Collected data entries
□ □ □ □

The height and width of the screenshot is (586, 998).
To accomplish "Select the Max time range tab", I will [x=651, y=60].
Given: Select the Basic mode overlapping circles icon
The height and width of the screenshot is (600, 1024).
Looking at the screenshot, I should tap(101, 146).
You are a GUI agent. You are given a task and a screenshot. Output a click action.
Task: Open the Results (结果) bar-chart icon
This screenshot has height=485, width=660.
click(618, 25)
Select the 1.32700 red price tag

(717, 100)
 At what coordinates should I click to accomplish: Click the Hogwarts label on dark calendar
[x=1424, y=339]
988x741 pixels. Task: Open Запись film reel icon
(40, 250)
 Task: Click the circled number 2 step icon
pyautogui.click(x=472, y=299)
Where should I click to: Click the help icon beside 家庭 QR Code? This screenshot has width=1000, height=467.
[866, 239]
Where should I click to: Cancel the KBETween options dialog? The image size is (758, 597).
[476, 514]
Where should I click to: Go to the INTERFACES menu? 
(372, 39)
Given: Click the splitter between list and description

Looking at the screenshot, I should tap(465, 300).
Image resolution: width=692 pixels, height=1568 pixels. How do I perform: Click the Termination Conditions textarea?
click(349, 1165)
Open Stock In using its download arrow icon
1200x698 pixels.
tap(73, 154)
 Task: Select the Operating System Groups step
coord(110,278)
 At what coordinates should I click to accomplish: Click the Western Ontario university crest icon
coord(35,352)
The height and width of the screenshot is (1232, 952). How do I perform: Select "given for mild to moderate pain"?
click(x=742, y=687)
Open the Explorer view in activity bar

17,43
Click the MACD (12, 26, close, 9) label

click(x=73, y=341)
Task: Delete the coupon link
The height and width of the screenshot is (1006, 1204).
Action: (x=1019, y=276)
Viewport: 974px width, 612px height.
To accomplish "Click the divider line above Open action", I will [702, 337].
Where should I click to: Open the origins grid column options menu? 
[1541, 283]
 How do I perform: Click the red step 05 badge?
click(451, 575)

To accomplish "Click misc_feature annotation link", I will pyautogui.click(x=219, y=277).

□ □ □ □

WHAT THIS TASK INVOLVES:
State the number of lines in the records that include "will", and write nothing else.

SOLVED EXERCISE:
3